[Extracted data entries]
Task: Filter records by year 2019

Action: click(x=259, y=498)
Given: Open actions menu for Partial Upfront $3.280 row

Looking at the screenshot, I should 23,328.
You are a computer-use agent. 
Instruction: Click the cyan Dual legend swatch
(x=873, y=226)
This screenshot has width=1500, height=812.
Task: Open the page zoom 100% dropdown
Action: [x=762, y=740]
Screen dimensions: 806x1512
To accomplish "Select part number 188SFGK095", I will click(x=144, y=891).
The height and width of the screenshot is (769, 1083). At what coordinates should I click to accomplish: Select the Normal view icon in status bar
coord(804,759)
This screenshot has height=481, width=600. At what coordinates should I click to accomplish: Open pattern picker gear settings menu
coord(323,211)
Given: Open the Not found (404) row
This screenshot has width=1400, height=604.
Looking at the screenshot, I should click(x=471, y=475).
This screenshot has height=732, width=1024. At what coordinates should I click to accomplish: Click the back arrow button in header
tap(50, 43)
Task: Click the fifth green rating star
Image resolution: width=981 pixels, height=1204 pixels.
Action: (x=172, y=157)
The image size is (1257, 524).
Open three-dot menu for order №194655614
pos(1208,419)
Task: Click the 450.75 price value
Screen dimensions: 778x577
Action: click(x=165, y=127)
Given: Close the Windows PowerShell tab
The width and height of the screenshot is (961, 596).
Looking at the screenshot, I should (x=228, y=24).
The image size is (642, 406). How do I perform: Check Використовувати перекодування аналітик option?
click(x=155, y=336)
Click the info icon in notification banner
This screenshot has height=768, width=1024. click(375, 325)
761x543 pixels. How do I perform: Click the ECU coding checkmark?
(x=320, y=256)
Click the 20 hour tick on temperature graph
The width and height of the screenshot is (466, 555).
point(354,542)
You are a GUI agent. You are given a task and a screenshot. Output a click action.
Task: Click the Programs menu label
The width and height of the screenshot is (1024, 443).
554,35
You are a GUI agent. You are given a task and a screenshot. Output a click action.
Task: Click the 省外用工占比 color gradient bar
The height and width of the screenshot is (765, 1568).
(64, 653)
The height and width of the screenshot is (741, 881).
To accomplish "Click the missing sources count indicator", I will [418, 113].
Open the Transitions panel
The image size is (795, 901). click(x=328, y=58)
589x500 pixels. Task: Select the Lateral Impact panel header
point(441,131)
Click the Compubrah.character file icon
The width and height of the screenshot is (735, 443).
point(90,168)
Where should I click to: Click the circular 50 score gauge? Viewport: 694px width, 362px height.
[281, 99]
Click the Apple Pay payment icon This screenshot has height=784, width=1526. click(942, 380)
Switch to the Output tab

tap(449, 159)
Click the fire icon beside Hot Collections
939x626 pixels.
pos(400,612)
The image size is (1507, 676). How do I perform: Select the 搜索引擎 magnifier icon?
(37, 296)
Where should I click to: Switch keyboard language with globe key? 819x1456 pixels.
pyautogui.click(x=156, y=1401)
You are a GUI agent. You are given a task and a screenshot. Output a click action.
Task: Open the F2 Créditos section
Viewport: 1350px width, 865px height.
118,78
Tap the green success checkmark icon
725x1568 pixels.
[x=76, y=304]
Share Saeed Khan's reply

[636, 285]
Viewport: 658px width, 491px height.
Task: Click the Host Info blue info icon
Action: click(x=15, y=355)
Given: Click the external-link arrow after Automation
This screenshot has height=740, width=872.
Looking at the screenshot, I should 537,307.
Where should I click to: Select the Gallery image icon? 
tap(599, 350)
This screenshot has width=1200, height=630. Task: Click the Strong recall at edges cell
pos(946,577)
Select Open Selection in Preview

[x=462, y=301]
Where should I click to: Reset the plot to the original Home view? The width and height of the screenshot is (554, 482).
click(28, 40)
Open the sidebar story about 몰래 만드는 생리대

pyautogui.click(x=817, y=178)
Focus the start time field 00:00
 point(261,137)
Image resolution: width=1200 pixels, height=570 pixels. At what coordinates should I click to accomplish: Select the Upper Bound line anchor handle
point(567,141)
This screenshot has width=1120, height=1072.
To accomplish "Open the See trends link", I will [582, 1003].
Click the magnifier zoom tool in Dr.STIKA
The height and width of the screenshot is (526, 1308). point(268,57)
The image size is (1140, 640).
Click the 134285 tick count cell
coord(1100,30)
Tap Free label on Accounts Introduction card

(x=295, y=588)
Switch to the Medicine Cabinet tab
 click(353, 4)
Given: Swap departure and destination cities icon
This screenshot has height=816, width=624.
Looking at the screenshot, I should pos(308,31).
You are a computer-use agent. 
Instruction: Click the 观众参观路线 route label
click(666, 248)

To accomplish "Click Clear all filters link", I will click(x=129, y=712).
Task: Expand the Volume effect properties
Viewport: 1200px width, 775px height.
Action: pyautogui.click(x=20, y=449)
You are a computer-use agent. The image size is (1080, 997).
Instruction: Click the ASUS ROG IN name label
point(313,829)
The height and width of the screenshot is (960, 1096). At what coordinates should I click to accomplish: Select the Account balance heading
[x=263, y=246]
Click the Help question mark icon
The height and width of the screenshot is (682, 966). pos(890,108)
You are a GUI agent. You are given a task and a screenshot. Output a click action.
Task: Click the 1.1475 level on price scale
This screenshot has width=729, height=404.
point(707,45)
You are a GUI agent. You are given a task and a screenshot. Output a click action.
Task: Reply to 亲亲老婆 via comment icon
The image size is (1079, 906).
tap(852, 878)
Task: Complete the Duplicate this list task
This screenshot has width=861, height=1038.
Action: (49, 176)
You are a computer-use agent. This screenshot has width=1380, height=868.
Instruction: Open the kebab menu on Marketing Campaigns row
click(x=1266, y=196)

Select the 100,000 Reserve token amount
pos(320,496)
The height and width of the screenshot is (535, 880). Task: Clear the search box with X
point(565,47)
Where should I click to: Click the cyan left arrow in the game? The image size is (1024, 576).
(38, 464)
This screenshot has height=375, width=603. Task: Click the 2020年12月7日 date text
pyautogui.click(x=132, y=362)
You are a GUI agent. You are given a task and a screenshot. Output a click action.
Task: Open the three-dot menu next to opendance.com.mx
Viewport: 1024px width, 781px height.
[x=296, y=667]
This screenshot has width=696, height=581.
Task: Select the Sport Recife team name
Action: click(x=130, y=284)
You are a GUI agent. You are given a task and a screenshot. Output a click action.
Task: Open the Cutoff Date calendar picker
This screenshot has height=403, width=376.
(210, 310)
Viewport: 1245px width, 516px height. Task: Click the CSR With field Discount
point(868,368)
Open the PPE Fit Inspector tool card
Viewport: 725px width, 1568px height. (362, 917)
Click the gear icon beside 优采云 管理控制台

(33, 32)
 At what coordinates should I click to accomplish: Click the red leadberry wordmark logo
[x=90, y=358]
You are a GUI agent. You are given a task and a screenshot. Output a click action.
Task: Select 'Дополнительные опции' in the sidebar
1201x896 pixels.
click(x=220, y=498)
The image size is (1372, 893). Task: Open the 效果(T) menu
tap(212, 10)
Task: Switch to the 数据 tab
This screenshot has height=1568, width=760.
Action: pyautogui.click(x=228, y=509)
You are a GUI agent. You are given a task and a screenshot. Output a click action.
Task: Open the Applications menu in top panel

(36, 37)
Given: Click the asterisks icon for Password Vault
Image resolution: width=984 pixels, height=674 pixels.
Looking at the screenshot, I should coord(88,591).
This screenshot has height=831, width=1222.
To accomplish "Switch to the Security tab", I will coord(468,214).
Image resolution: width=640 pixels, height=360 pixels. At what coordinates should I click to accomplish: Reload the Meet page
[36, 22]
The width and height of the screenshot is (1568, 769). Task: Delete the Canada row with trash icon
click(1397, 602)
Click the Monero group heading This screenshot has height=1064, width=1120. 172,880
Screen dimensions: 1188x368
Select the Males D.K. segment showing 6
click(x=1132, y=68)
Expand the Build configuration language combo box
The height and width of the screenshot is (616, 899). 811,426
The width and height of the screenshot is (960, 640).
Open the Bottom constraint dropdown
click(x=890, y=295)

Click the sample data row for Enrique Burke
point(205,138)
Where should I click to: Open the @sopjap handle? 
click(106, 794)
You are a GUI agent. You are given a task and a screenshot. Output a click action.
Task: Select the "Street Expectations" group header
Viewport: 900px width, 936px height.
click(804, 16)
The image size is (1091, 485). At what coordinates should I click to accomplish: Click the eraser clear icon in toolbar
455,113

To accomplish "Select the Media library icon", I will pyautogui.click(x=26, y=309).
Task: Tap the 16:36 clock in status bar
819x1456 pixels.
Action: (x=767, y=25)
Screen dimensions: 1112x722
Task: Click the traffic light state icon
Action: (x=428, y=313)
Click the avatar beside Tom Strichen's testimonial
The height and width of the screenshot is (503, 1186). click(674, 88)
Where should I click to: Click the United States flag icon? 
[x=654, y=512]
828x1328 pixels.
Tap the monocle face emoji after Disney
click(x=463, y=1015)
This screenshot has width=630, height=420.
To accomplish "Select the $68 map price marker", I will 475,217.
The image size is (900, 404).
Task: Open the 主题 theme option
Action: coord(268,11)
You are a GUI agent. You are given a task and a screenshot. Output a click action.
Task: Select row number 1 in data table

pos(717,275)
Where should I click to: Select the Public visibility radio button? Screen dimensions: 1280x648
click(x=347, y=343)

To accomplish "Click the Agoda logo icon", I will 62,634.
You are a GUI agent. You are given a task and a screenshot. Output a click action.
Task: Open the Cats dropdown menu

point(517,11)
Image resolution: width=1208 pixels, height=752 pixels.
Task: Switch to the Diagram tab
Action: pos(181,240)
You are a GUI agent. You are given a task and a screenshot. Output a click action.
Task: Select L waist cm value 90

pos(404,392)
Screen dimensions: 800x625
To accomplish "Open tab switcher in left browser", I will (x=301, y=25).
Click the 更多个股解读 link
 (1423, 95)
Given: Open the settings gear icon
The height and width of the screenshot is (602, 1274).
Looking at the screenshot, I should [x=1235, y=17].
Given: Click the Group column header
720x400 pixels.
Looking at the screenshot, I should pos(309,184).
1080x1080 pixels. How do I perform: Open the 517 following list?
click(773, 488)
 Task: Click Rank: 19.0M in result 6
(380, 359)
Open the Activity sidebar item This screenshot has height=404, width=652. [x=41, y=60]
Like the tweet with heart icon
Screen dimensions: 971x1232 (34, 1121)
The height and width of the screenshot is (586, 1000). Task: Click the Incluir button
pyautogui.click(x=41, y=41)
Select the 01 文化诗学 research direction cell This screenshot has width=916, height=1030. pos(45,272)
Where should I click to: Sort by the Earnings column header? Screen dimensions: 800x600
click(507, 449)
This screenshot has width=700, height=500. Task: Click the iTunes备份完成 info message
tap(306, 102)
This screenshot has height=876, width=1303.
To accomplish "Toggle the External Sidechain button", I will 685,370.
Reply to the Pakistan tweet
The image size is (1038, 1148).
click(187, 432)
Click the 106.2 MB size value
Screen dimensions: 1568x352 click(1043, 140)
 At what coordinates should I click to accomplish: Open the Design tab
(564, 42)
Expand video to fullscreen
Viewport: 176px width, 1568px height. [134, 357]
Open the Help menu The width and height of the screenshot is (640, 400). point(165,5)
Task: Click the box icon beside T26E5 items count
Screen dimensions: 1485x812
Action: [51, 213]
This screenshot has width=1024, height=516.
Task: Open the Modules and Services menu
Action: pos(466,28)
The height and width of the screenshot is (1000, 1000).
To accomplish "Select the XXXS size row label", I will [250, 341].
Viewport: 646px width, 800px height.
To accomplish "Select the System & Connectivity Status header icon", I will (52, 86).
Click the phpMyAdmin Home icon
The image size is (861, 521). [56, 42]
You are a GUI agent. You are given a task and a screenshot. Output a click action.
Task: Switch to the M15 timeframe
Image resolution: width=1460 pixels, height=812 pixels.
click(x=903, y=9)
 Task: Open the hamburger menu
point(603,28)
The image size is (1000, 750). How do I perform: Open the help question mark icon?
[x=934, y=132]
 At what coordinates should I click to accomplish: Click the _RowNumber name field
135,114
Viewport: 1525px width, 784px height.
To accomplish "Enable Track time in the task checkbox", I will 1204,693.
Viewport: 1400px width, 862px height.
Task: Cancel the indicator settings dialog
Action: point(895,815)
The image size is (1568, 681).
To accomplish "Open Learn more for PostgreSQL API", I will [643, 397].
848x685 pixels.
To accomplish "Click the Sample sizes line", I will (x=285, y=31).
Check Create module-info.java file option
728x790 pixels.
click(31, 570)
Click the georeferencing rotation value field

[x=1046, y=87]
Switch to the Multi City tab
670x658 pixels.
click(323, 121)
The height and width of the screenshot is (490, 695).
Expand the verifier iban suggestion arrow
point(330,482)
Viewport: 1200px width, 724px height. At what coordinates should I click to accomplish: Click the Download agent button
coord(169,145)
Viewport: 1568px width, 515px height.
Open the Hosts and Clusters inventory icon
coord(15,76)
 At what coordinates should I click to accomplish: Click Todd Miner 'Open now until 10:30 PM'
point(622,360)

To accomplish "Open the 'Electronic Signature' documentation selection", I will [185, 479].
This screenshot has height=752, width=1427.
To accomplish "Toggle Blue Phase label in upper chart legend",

# TASK OBJECTIVE:
Among the entries above, find the line with "This screenshot has width=729, height=404." and the line with "You are a computer-use agent. This"; give again exactly these two lines and all lines between them.

# ANSWER BOX:
This screenshot has width=729, height=404.
point(707,45)
You are a GUI agent. You are given a task and a screenshot. Output a click action.
Task: Reply to 亲亲老婆 via comment icon
The image size is (1079, 906).
tap(852, 878)
Task: Complete the Duplicate this list task
This screenshot has width=861, height=1038.
Action: (49, 176)
You are a computer-use agent. This screenshot has width=1380, height=868.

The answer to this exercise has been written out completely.